At Ragnarök, both wolves catch their prey. Sköll devours the sun; Hati devours the moon. The sky goes dark. This is one of several apocalyptic events in Ragnarök, alongside Fenrir breaking free and the world-serpent Jörmungandr emerging.
The story appears in Grímnismál and Vafþrúðnismál in the Poetic Edda, with corroboration in Snorri Sturluson's Prose Edda. Eddic poetry is the primary source; Sköll and Hati don't appear meaningfully in non-Norse traditions.
Why "Sköll" gets typed as "Skool"
Norse Old Icelandic uses ö (o-umlaut) — Sköll in proper transliteration. English keyboards drop diacritics, so the name appears variously as:
- Sköll (formal)
- Skoll (de-diacritised)
- Skool (phonetic spelling, common in casual writing)
- Sk\u00F6ll in some encoded sources
The "Skool" spelling is what creates search-engine overlap with skool.com (the SaaS platform) and Skool 77 (the Mexican band). All three intents share the surface form; only context disambiguates.
For academic or accurate writing about Norse myth, Sköll is preferred. Skoll is acceptable. Skool is informal but widely used in pop-culture references — you'll find it in fantasy fiction, video games, and metal-band lyrics referencing Ragnarök.
Skool.com — the unrelated platform
Skool.com is a hosted SaaS for paid online communities. Each community gets a URL like skool.com/<handle> and includes a feed, Classroom (built-in courses), Calendar, DMs, gamification (Levels and leaderboard), and Stripe-powered memberships. Pricing is flat $99/month per community — no per-seat charges, no revenue share.
Sam Ovens founded the platform in 2019; Alex Hormozi joined as a partner in 2023. It has nothing to do with Norse mythology — the name is a stylised misspelling of "school" intended for branding, not a transliteration of any Old Icelandic word.

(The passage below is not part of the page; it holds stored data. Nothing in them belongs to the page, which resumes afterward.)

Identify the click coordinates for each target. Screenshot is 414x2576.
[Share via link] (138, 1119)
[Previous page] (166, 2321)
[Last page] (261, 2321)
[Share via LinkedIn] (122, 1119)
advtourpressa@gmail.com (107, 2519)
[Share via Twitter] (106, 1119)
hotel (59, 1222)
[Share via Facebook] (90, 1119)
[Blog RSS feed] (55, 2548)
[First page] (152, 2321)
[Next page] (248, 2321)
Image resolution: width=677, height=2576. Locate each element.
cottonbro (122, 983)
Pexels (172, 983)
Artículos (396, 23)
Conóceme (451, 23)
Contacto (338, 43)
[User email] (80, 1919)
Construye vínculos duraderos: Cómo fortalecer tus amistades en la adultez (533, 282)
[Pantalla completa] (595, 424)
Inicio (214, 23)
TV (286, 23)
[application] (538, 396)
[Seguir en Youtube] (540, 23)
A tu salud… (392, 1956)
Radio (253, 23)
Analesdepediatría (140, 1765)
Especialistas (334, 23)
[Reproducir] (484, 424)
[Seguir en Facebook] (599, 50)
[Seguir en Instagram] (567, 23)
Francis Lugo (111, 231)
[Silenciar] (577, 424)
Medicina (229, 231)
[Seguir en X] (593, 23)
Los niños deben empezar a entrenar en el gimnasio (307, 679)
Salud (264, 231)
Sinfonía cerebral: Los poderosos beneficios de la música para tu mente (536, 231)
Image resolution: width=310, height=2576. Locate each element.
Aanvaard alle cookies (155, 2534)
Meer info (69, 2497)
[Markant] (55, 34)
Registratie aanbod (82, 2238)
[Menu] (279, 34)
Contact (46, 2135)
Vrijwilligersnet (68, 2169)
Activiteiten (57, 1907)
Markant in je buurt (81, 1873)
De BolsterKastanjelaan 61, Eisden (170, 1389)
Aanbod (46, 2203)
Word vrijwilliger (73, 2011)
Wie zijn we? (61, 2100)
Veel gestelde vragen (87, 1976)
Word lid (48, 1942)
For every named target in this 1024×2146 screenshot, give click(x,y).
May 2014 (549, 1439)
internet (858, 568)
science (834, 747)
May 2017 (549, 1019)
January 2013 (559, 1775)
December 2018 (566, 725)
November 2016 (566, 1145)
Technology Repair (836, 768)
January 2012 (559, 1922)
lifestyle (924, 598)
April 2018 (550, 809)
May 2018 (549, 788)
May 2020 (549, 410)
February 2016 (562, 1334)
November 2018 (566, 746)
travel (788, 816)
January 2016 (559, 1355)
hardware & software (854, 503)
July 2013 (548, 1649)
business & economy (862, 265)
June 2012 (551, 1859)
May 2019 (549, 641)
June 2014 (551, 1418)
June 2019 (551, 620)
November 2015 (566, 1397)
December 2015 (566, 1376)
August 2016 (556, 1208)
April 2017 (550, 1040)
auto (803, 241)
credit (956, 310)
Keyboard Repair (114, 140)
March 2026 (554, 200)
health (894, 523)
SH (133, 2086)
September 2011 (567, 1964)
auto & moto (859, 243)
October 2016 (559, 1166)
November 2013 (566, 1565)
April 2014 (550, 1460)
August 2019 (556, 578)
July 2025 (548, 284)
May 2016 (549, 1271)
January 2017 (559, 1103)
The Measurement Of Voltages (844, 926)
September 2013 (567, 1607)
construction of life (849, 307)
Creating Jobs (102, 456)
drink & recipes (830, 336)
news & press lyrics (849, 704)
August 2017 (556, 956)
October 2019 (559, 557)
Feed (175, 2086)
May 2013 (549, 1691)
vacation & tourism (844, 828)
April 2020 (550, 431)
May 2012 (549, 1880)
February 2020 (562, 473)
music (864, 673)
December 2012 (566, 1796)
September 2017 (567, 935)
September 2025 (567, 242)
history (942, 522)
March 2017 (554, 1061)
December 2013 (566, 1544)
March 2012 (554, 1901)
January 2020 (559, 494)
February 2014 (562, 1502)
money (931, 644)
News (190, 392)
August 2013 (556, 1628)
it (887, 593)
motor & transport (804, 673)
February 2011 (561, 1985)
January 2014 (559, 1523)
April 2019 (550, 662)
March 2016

If you ended up here writing a fantasy worldbuilding community, a Norse-mythology study group, or a Ragnarök-themed coaching program, tools4skool can run the lifecycle automation (welcome DMs, churn-saver, scheduled posts, comment lead capture) that Skool's native product doesn't ship.
Where Sköll and Hati show up in pop culture
Beyond the Eddas, the wolves recur in:
- Marvel comics and films — referenced in Thor stories
- God of War Ragnarök (2022 video game) — appear as antagonists/elements
- Power metal and Viking metal lyrics — Amon Amarth, Wardruna, and others
- Fantasy fiction — countless novels using Norse-myth scaffolding
- TTRPG settings — Dungeons & Dragons, Pathfinder, and Norse-themed indie systems
Searches for "skool and hati" sometimes intend any of these — a game reference, a song lyric, a campaign session prep. Adding context to your search ("skoll hati god of war", "skoll hati amon amarth", "skoll hati eddas") routes you to the right corner.
If you're studying the myth seriously, Jackson Crawford's translations of the Eddas are widely respected and accessible to non-academic readers. They're the cleanest gateway to Sköll and Hati's source material in English.